Against the odds, in spite of a flat economy and general climate of disappointment with President Obama’s slow progress in fixing things, Obama came from behind and Romney lost because he was not credible.
With her election announcement, Gillard has set a double trap for Abbott. If he stays negative, the government will say he’s scared to reveal his true policy agenda. If he goes positive, he must show that his agenda is feasible by spelling out details.
As things stand now, the Coalition will have a lot to do to establish the feasibility of its various thought-bubbles of policy.
These are tough times to be in government. They are not like the Howard years, during which the revenue was rolling in faster than ministers could shovel it out in electoral bribes.
Part of the tactical brilliance of Gillard’s speech to the National Press Club was that it did not offer bribes.
She started by saying the speech would “take a warts-and-all look at who we are today and the opportunities and risks which confront us”.
And that is what she did. She spelled out exactly how tough things are: the amount of tax collected from all sources — particularly from company tax — is significantly lower than independent forecasters or the Treasury had anticipated.
“Compared to the public revenue which was forecast on the eve of the global financial crisis in 2008, what has actually been collected in tax since is far lower — on average, lower by more than $30 billion every year,” she said.
“Even compared to what was forecast once the worst of the global financial crisis had passed, annual revenue is tens of billions of dollars below what was expected.
“With pressure on revenue, it is the wrong time to be spending without outlining long-term savings strategies which show what will be foregone in order to fund the new expenditure.”
She promised that the government would do that. To implement education reform, it would find balancing savings. To implement a national disability insurance scheme, it would do likewise. And people would see, in the May Budget, how the savings were made.
Her challenge was for the Opposition to do likewise, to submit its policies for Treasury costing, to see if the figures add up.
The Opposition response was to send out its manager of Opposition business in the House, Christopher Pyne, to obfuscate — which could be read as an indication that they know the policies would not pass muster.
And no wonder. They have said they would abolish the mining tax, perhaps not such a big deal because it seems not to be raising much revenue anyway; and that they’d nix the carbon tax, which would be a big deal.
In place of the carbon tax we have the ill-considered idea of a direct-action plan, which, instead of taxing polluters, which yields revenue, would pay them not to pollute — which costs revenue.
The Opposition has offered no costing. The progressive think tank The Australia Institute puts it at $11 billion.
The Opposition promises not to touch the ridiculously generous superannuation tax concessions for high-income earners, which are growing like topsy.
We could go on, but you get the picture. Absent huge countervailing savings, it does not add up.
The traditional way for governments to approach an election is to set out their agenda at a campaign launch, only a couple of weeks — sometimes just a matter of days — before polling day.

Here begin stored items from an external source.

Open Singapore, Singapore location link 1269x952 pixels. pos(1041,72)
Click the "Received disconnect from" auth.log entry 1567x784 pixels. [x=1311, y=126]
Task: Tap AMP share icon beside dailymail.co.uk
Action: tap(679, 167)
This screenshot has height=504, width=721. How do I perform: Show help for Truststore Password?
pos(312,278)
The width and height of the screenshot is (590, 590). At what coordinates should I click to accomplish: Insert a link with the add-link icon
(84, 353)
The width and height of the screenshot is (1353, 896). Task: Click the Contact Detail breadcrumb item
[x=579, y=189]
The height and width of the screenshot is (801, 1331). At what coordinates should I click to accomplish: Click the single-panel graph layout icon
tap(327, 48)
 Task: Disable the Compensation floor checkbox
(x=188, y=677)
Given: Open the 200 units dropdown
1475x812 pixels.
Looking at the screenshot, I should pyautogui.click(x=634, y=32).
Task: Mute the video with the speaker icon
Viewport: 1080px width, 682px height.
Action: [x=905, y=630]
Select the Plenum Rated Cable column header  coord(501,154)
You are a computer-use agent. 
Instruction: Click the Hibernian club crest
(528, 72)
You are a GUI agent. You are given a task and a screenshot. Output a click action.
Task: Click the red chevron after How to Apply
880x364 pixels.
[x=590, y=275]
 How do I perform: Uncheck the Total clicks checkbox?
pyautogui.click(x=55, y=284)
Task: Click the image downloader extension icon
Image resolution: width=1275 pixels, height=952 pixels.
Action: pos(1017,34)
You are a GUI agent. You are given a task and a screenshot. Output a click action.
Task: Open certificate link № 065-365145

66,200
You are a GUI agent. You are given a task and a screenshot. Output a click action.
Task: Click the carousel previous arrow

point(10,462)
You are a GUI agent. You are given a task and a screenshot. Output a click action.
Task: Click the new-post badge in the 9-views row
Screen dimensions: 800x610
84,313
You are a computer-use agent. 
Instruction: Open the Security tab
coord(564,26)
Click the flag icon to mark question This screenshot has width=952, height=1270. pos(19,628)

But Gillard has effectively launched Labor’s campaign seven months out, and promised to flesh out all the details in the May budget, four months from polling day.
The traditional way in which opposition parties approach an election is to adopt a “small target” strategy, keeping the details of its agenda under wraps until the campaign launch, and then fleshing them out only after they win.
This is pretty easy to do in a normal election campaign, which lasts just a few weeks. There are no parliamentary sittings. Analysis is minimised. There is a great deal of colour and movement to distract from issues of substance.
The question now is, how long can the Coalition parties resist providing details before they start to look shifty?